Project 5: Forecast the number of passengers for the next twelve months
With the data on the number of passengers that have travelled with the airline on a particular route for the past few years. Using this data, want to forecast the number of passengers for the next twelve months.
- To capture the level, trend and seasonality in the time series with different smoothing techniques.
- Also build the different Auto-Regressive Models (ARIMA, ARMIAX, SARIMA, SARIMAX)
- Selecting the best model based on RMSE and MAPE.
Project 6: Choosing the countries that are in the direst need of aid
Aim of the project is to categorise the countries using some socio-economic and health factors and need to suggest the countries which needs to focus on the most.
- Using Hopkins Statistics to find whether data points have high tendency of cluster.
- Tuning optimal number of clusters using KMEANS clustering
- Finding the optimal number of clusters using Hierarchical Clustering
Project 7:Mobile Price Prediction
This Study aims at accurately predicting in what price range a particular mobile falls into , by fitting the data into five classifiers (K-NearestNeighbour, Decision Tree, Random Forest Classifier, Naive Bayes Classifier, and Support Vector Machine Classifier) and identify the best classifier with highest accuracy.

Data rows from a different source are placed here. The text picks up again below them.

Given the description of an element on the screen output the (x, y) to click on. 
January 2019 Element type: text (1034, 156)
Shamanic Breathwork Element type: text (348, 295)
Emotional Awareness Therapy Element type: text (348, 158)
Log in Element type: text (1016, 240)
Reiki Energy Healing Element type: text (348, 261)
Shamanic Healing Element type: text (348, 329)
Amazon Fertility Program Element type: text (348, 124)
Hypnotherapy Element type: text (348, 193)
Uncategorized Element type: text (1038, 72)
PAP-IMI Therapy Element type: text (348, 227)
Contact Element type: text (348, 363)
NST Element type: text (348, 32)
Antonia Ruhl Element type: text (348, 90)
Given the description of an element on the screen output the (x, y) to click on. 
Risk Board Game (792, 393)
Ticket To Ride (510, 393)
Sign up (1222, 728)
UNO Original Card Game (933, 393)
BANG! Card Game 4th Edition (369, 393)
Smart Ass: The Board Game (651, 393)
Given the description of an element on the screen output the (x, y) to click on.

- As a new mobile company have to give tough fight to big companies it is essential to estimate price range of mobiles accurately. Hence accuracy performance metric was used on trained and test data.
- From the Confusion Matrix it can be interpreted that SVM predicted all the price ranges most accurately with error classification rate of 0.027.

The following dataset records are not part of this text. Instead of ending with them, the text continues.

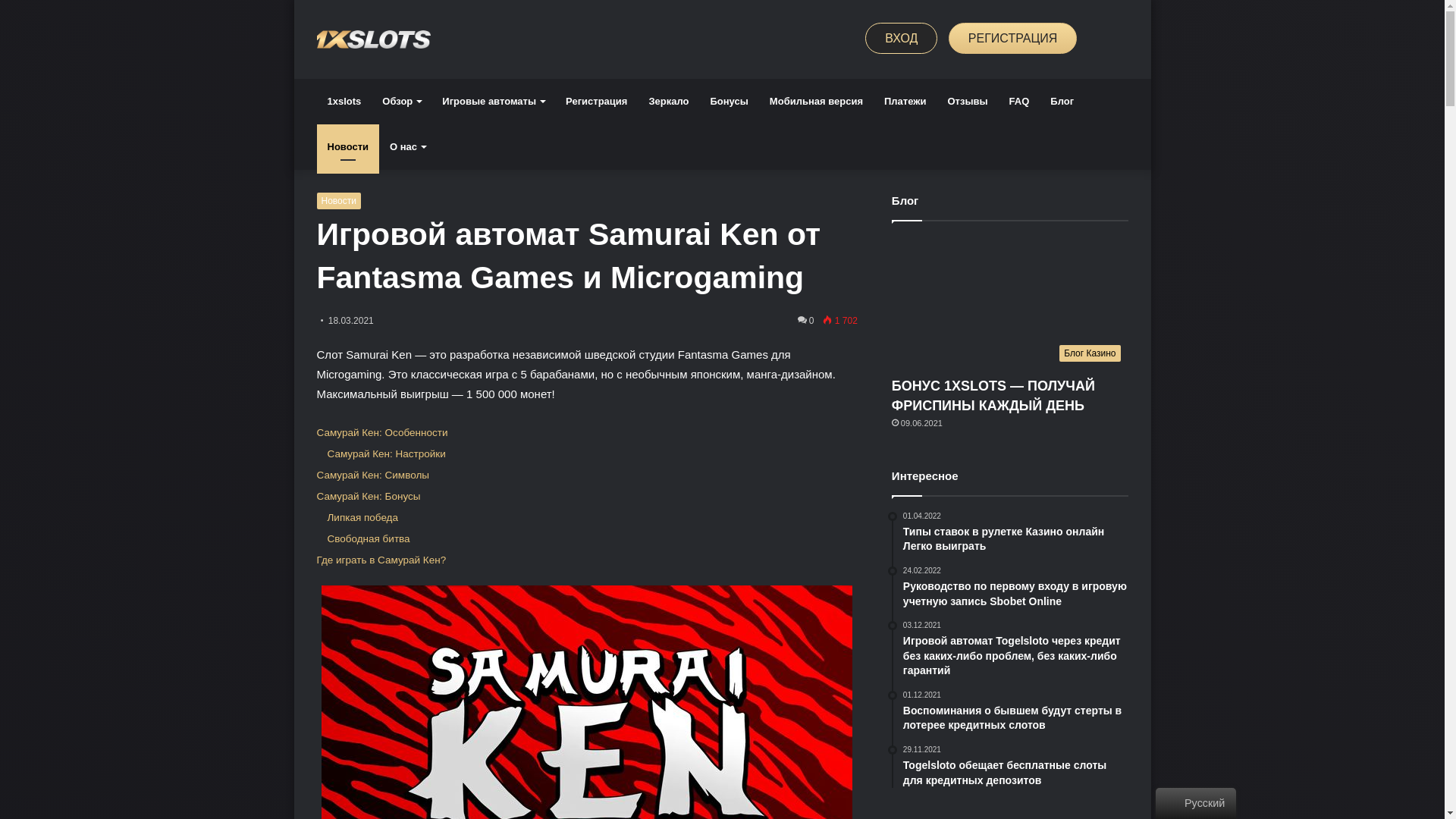
1xslots Element type: text (344, 101)
FAQ Element type: text (1019, 101)
Given the description of an element on the screen output the (x, y) to click on. 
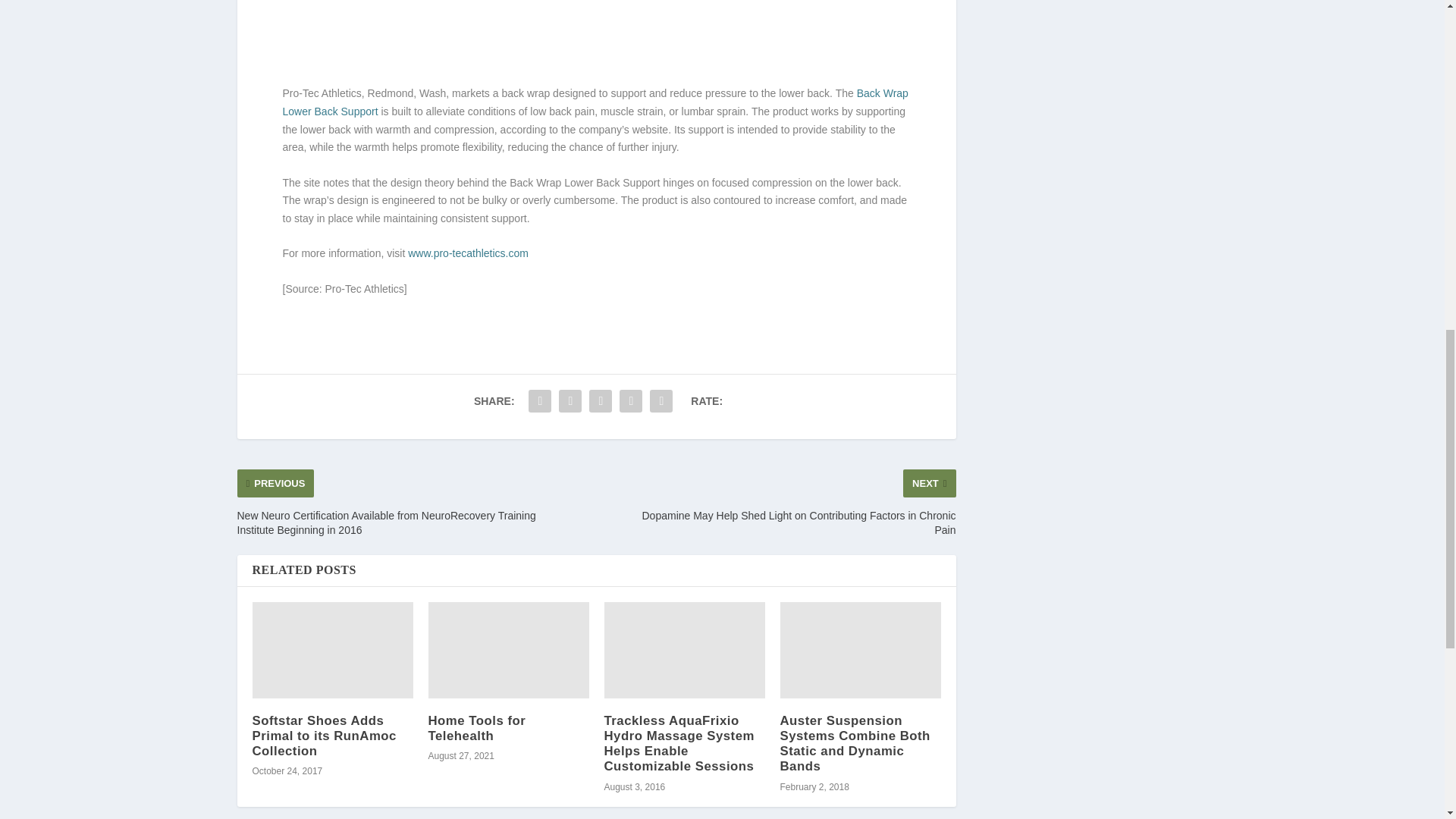
Softstar Shoes Adds Primal to its RunAmoc Collection (331, 649)
Home Tools for Telehealth (508, 649)
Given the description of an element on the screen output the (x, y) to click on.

- The average class accuracy also stood at 0.973. Thus SVM outperformed the other classifiers and is in line with our objective.
Project 8: Lead Scoring Case Study
Company named X Education gets a lot of leads, its lead conversion rate is very poor. For example, if, say, they acquire 100 leads in a day, only about 30 of them are converted. To make this process more efficient, the company wishes to identify the most potential leads, also known as ‘Hot Leads’. If they successfully identify this set of leads, the lead conversion rate should go up as the sales team will now be focusing more on communicating with the potential leads rather than making calls to everyone.
- Finding the correlation between independent variables and dropping one of the highly correlated variables.
- Important variables for the target prediction are selected using Recursive Feature Eliminations.
- Finding the optimal cut-off point between sensitivity and specificity.
Project 9: Supermarket Price Wars
The objective of the investigation is to figure out which supermarket, Coles or Woolworths, is cheaper. The sample is gathered from the website https://grocerycop.com.au/products which includes 9 products from each of the 10 categories. A large sample of 90 (n > 30) is chosen in accordance with Central Limit Theorem(CLT) to effectively avoid the issue with normality and to limit standard error.
- The paired-samples t-test is used to check for the statistically significant mean difference between Coles and Woolworths prices.
- The result of the dependent sample t-test signifies that there is a statistically significant mean difference between Coles Price and Woolworths Price.
- In conclusion, Woolworths prices are found to be significantly cheaper when compared to Coles prices.
Project 10: Time Series analysis of Airline passengers using R
A seasonal time series data is read and fitted with deterministic and stochastic trend models. A residual approach is followed to fit the stochastic models and a possible set of models is found, and each model is checked for significant coefficients and the significant models are selected for the diagnostics checking. Then the residual analysis is conducted on each model and the model with the stationary residuals is selected for the forecast.
- To capture the level, trend and seasonality in the time series with different smoothing techniques.
- Also build the Seasonal Autoregressive Integrated Moving Average (SARIMA) Model.
- Selecting the best model based on residual analysis.